Like in many countries, in India too skilling and vocational training is not aspirational and does not hold high reputation. It is not exciting of a young person to become a skilled worker by investing in training. Everybody likes to become an engineer or a management professional and would like to go abroad for higher studies. Dealing with this situation is quite a challenge.
Another challenge is that the reputation of a skilled worker in India is much lower when compared to the countries I worked in before. I’m a German, and I was educated in Germany. I lived for 10 years in Taiwan, 5 years in China, where I saw outstanding development in those countries supported by strong skilled workers. While there is a demand for qualified skilled workforce in India, and there is a lot of talk around it, we need to make it work. Especially, if projects like “Make in India” have to be implemented successfully, it needs to be connected well with “Skill India”. We have to work much harder on promoting the value of our services.

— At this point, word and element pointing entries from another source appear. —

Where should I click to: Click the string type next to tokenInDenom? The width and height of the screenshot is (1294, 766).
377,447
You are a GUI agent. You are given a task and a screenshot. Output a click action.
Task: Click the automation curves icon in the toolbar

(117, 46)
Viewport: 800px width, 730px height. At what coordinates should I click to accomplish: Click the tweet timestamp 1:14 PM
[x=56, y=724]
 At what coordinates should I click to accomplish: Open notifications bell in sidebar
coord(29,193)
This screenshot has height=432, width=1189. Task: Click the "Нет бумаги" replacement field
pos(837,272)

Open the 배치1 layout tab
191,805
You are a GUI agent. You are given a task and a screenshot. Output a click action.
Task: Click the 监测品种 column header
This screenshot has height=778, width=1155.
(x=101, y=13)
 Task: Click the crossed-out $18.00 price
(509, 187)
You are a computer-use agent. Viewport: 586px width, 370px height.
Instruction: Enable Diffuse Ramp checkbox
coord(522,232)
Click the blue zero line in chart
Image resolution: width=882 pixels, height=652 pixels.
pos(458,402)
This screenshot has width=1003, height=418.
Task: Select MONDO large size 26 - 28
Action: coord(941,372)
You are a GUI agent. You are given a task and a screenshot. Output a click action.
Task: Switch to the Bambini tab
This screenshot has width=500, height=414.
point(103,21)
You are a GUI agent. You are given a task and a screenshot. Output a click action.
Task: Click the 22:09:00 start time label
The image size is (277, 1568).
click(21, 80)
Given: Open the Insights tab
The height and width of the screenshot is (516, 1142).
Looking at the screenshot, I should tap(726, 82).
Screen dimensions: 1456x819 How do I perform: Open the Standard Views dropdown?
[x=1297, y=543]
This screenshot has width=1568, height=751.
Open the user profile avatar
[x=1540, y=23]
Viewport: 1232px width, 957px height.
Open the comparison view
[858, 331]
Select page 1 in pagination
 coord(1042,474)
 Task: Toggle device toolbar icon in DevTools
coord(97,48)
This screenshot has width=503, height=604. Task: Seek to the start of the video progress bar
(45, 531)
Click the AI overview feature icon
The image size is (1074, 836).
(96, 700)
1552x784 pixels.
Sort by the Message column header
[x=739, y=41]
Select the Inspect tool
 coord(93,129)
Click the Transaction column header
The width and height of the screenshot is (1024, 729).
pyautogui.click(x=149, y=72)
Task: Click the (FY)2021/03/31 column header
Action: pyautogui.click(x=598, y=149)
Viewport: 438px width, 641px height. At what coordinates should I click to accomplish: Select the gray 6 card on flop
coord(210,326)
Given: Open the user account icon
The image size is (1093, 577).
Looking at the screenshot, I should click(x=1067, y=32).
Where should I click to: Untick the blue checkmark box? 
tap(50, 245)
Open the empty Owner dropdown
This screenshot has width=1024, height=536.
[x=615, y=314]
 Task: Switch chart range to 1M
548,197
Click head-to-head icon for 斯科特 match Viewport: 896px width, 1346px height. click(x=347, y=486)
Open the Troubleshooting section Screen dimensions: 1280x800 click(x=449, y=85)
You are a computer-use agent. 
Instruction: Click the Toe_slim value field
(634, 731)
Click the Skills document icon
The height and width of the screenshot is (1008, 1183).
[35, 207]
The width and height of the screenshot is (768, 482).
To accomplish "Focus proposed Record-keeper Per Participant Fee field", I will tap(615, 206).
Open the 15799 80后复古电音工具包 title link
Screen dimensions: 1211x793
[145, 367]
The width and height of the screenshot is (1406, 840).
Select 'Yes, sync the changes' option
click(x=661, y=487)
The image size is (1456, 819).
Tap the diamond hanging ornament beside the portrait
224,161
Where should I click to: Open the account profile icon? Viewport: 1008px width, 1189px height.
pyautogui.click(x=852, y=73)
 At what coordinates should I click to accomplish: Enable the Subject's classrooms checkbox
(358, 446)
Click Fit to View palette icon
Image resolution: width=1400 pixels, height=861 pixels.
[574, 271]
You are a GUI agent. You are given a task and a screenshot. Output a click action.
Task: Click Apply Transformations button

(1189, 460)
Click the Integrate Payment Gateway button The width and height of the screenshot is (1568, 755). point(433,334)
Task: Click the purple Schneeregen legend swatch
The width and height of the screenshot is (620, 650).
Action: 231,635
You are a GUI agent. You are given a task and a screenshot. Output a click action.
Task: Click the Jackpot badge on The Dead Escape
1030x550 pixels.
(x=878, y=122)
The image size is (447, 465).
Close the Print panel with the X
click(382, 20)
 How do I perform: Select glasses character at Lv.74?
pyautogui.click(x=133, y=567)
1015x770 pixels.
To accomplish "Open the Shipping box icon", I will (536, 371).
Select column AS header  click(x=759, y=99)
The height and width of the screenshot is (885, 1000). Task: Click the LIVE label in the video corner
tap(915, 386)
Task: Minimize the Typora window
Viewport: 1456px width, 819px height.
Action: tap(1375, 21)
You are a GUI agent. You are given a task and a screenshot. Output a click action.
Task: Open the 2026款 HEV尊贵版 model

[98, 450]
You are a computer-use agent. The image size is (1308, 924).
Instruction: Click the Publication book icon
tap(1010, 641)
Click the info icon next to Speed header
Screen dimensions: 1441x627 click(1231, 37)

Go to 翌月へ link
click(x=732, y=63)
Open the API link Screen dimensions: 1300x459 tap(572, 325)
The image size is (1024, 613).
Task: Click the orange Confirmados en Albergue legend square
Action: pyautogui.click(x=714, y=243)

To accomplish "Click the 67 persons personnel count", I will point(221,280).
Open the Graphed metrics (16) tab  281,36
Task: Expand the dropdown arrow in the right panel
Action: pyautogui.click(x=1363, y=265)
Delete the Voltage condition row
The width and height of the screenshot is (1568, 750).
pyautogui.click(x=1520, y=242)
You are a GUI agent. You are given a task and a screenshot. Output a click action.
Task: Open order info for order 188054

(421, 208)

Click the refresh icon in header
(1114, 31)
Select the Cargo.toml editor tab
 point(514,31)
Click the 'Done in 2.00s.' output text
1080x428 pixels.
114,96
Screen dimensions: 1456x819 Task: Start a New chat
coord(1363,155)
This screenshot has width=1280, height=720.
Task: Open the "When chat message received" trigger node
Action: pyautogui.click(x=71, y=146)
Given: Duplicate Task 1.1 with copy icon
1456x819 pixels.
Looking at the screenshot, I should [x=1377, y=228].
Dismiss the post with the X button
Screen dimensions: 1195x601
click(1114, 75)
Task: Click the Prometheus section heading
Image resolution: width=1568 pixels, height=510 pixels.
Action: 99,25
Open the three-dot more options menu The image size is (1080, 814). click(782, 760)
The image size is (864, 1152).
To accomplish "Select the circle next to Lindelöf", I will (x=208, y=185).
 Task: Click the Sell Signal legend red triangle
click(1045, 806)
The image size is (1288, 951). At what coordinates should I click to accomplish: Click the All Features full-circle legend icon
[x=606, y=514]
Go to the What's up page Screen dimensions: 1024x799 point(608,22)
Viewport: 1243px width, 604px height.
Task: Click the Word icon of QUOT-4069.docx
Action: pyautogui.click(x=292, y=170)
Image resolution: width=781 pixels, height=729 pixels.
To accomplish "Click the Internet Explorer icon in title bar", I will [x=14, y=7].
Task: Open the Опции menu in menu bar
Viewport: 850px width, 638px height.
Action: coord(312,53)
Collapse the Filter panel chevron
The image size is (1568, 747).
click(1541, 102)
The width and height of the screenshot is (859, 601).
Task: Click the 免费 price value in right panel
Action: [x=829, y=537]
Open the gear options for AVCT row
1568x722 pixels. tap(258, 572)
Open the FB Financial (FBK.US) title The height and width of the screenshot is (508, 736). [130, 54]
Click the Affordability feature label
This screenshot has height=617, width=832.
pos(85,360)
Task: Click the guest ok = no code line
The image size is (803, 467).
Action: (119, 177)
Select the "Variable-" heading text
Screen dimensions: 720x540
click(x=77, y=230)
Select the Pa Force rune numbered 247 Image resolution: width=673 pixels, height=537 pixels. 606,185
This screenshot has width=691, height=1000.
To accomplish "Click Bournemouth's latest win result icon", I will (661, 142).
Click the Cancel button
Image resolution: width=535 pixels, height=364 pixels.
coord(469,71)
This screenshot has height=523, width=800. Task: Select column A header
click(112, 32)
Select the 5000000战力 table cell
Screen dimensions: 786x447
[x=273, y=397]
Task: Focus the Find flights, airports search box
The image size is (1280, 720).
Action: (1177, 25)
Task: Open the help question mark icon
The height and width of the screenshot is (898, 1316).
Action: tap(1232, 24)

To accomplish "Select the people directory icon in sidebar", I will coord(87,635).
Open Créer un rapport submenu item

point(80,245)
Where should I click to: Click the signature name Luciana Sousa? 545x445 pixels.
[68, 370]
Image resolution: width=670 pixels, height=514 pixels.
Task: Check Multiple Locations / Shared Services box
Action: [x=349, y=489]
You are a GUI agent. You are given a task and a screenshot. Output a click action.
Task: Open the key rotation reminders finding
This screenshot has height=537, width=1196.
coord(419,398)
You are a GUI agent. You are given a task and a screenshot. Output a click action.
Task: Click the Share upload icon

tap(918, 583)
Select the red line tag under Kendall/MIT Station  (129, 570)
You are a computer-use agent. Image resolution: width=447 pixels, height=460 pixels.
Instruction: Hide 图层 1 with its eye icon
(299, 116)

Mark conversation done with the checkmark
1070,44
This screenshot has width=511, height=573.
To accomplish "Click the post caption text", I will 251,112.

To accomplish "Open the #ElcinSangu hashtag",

Attracting and retaining youth
Young people in India are mostly looking for short-term success that comes with easy and high paid jobs. The crux of the matter is that the industry needs to pay attractive compensation for the skilled workers. And there should be more awareness at the social level with due recognition to skilled jobs, like how it is in China and Taiwan. We have to work more in this direction and ensure better payment and better recognition in society. We also need to adopt technology for better reach and consistent learning outcomes.